• _PROBLEM TO SOLVE_
If a line of the data below holds the string "Open", copy it.

• _TASK INPUT_
⁂
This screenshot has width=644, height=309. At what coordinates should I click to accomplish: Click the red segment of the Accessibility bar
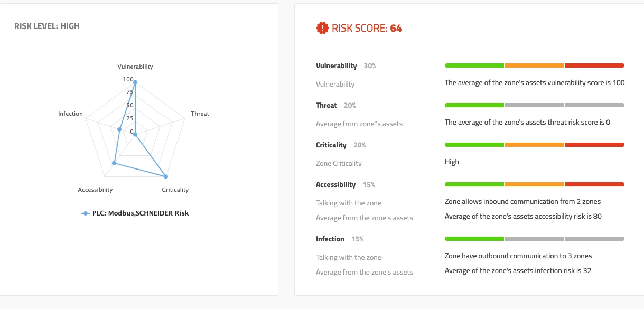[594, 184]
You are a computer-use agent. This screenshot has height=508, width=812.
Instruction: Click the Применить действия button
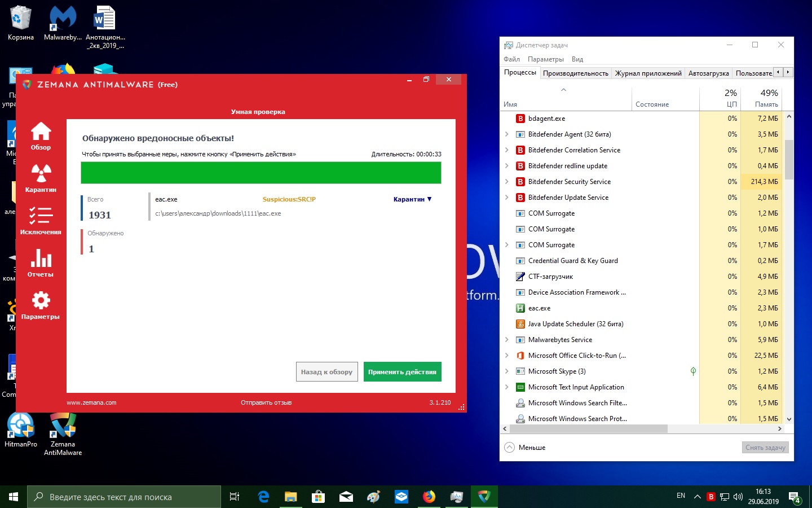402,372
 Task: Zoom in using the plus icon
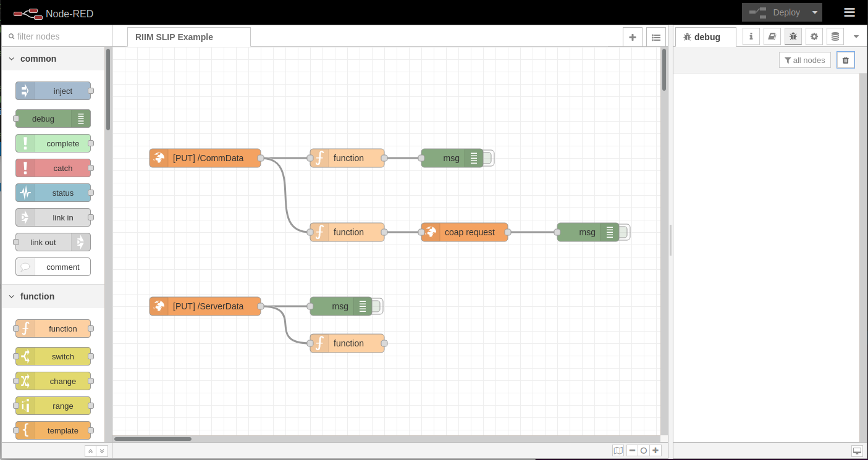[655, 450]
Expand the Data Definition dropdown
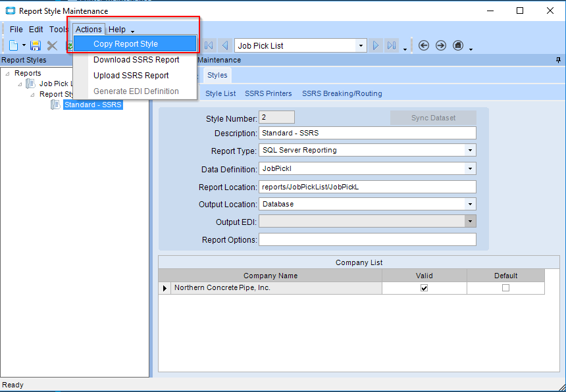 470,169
⁂
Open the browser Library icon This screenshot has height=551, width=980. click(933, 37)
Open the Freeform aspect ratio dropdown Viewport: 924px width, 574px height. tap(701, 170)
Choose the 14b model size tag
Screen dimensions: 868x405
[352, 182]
⁂
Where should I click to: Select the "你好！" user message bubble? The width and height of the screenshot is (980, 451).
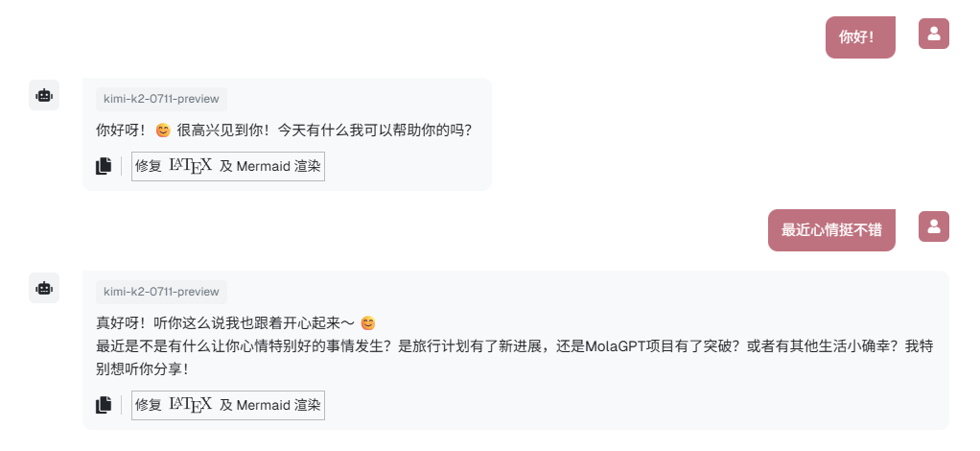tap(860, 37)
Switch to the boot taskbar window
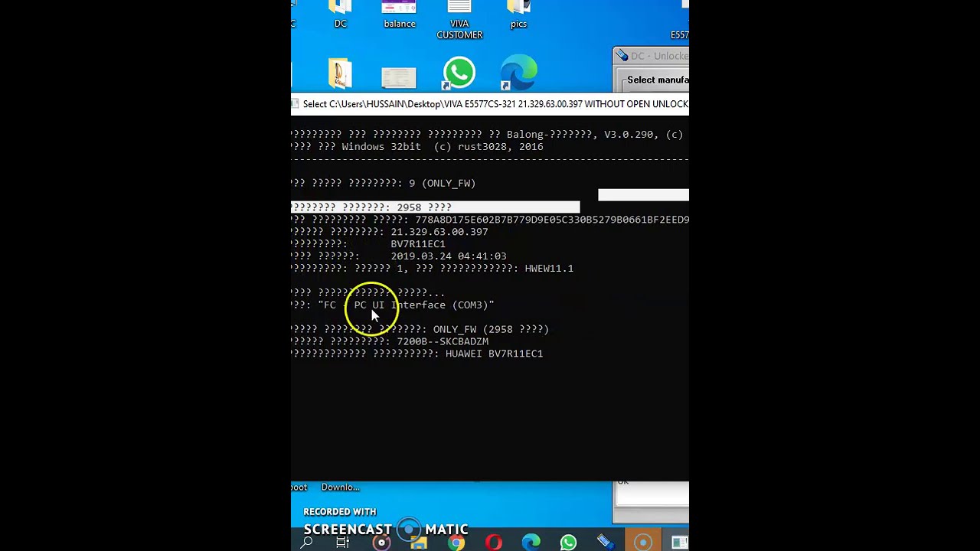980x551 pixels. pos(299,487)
⁂
• _OUTPUT OF THE EXERCISE_
Open the browser Library icon This screenshot has height=551, width=980. click(933, 37)
Open the Freeform aspect ratio dropdown Viewport: 924px width, 574px height. tap(701, 170)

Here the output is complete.